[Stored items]
□ □ □ □ □
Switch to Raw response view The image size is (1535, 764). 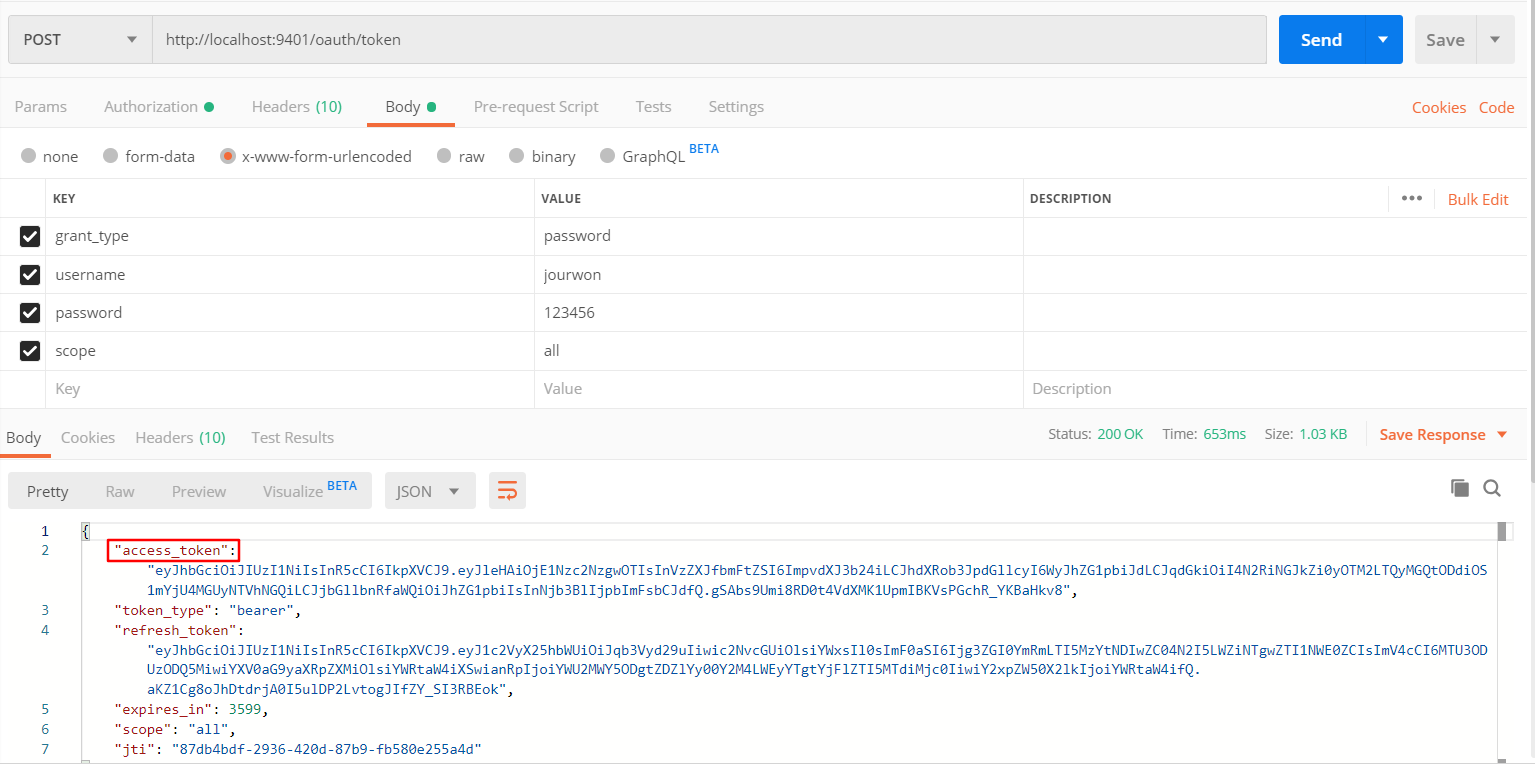click(119, 491)
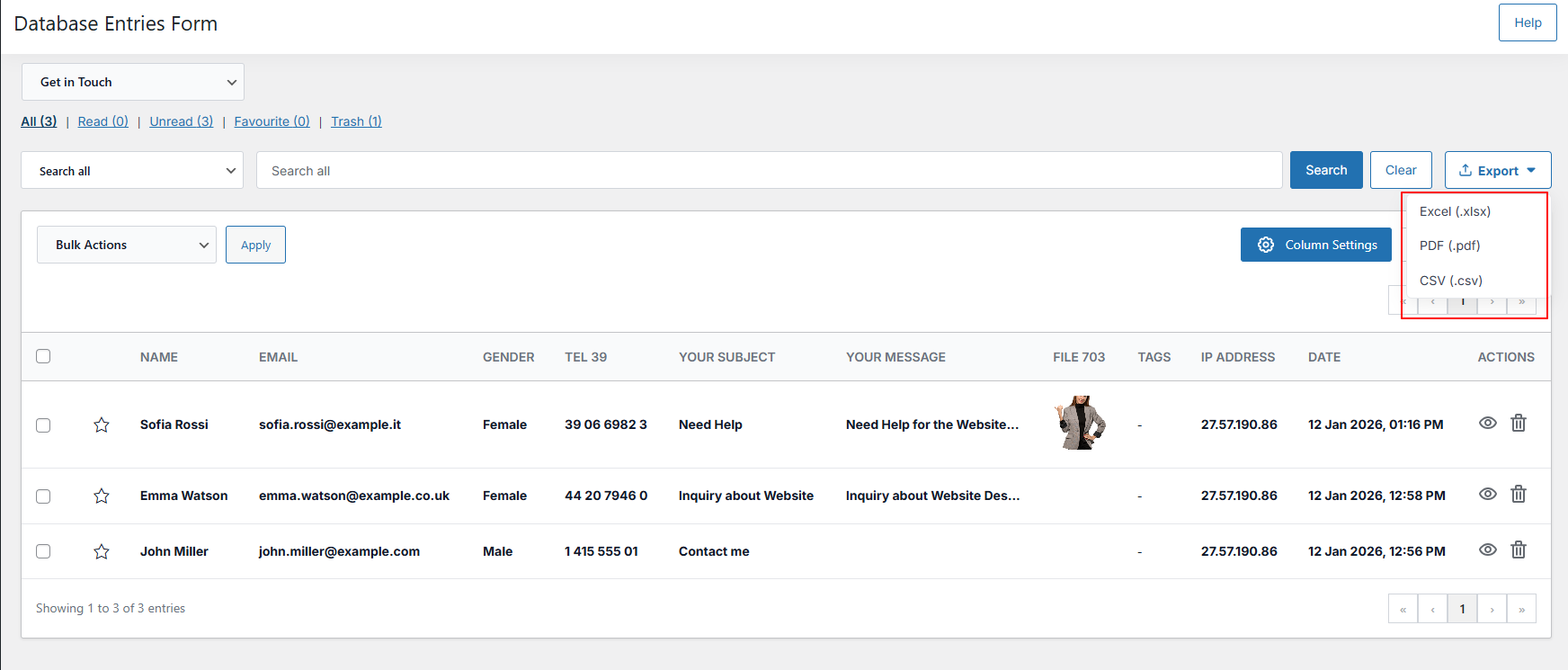Open the Search all filter dropdown
This screenshot has width=1568, height=670.
[x=133, y=171]
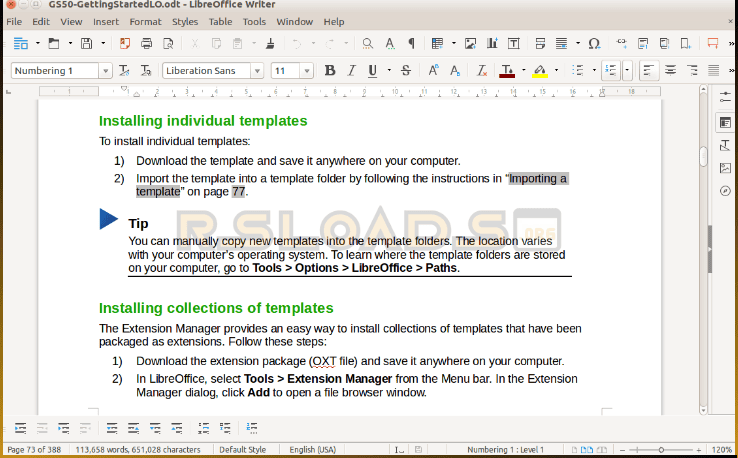Click the yellow highlighting color button
Screen dimensions: 738x458
click(x=540, y=71)
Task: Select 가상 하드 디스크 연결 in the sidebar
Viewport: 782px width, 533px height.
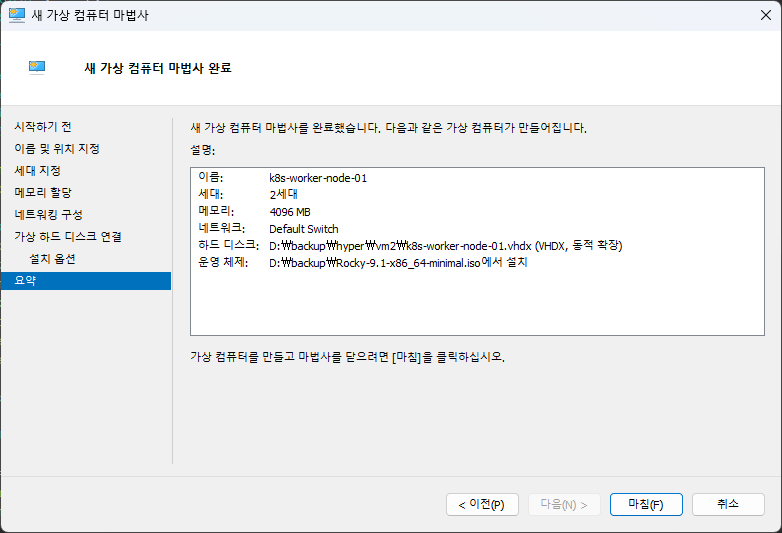Action: (x=67, y=236)

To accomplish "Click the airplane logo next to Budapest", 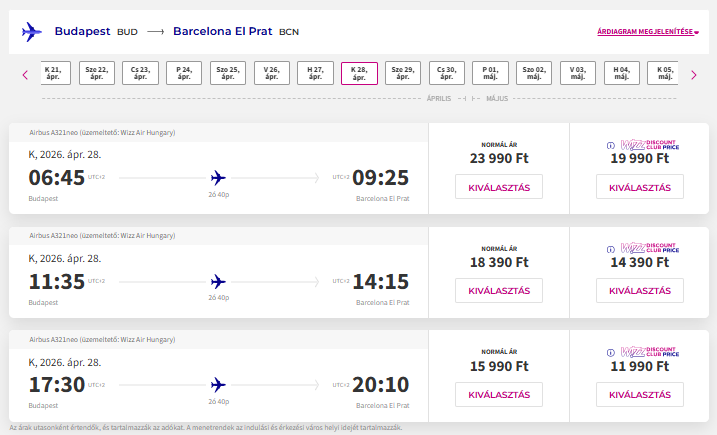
□ □ □ □ □
== What you are asked to do ==
Leave out the pictures, and extract exactly the lines from the one with "Task: Select 가상 하드 디스크 연결 in the sidebar" through the end of the records, both ends included.

== Your solution ==
Task: Select 가상 하드 디스크 연결 in the sidebar
Viewport: 782px width, 533px height.
Action: (x=67, y=236)

To accomplish "Click the airplane logo next to Budapest", 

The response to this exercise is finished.